◆ MATERIAL FOR THIS EXERCISE ◆
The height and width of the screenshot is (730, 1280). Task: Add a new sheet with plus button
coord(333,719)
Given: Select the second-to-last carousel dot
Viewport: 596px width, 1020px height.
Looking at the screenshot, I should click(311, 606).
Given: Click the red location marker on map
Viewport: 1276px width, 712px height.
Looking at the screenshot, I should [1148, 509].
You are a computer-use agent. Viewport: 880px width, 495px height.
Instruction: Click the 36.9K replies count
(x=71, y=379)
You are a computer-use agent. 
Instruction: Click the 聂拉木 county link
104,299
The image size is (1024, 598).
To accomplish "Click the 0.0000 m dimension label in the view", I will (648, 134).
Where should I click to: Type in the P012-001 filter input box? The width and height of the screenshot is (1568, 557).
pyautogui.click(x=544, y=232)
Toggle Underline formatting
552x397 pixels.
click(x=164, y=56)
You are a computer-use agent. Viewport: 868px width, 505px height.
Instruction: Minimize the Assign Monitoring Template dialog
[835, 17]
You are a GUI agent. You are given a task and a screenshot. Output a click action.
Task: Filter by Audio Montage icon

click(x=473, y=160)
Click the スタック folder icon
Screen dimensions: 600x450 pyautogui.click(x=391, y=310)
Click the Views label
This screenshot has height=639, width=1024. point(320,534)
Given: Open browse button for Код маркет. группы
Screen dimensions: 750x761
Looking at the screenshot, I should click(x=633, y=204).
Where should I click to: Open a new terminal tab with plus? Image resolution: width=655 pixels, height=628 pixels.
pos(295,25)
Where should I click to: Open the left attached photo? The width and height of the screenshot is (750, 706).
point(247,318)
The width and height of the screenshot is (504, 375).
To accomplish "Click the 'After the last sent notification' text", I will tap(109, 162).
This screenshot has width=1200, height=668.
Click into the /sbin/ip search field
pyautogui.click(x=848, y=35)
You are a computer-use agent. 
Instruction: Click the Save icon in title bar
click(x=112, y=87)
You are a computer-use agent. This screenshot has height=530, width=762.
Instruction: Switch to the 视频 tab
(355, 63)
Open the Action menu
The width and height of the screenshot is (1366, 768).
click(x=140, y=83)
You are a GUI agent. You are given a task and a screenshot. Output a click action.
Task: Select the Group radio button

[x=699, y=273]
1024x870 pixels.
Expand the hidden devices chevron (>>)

◆ EXERCISE DESCRIPTION ◆
Write the records above out again, exactly as they are.

◆ RESPONSE BOX ◆
The height and width of the screenshot is (730, 1280). Task: Add a new sheet with plus button
coord(333,719)
Given: Select the second-to-last carousel dot
Viewport: 596px width, 1020px height.
Looking at the screenshot, I should click(311, 606).
Given: Click the red location marker on map
Viewport: 1276px width, 712px height.
Looking at the screenshot, I should [1148, 509].
You are a computer-use agent. Viewport: 880px width, 495px height.
Instruction: Click the 36.9K replies count
(x=71, y=379)
You are a computer-use agent. 
Instruction: Click the 聂拉木 county link
104,299
The image size is (1024, 598).
To accomplish "Click the 0.0000 m dimension label in the view", I will (648, 134).
Where should I click to: Type in the P012-001 filter input box? The width and height of the screenshot is (1568, 557).
pyautogui.click(x=544, y=232)
Toggle Underline formatting
552x397 pixels.
click(x=164, y=56)
You are a computer-use agent. Viewport: 868px width, 505px height.
Instruction: Minimize the Assign Monitoring Template dialog
[835, 17]
You are a GUI agent. You are given a task and a screenshot. Output a click action.
Task: Filter by Audio Montage icon

click(x=473, y=160)
Click the スタック folder icon
Screen dimensions: 600x450 pyautogui.click(x=391, y=310)
Click the Views label
This screenshot has height=639, width=1024. point(320,534)
Given: Open browse button for Код маркет. группы
Screen dimensions: 750x761
Looking at the screenshot, I should click(x=633, y=204).
Where should I click to: Open a new terminal tab with plus? Image resolution: width=655 pixels, height=628 pixels.
pos(295,25)
Where should I click to: Open the left attached photo? The width and height of the screenshot is (750, 706).
point(247,318)
The width and height of the screenshot is (504, 375).
To accomplish "Click the 'After the last sent notification' text", I will tap(109, 162).
This screenshot has width=1200, height=668.
Click into the /sbin/ip search field
pyautogui.click(x=848, y=35)
You are a computer-use agent. 
Instruction: Click the Save icon in title bar
click(x=112, y=87)
You are a computer-use agent. This screenshot has height=530, width=762.
Instruction: Switch to the 视频 tab
(355, 63)
Open the Action menu
The width and height of the screenshot is (1366, 768).
click(x=140, y=83)
You are a GUI agent. You are given a task and a screenshot. Output a click action.
Task: Select the Group radio button

[x=699, y=273]
1024x870 pixels.
Expand the hidden devices chevron (>>)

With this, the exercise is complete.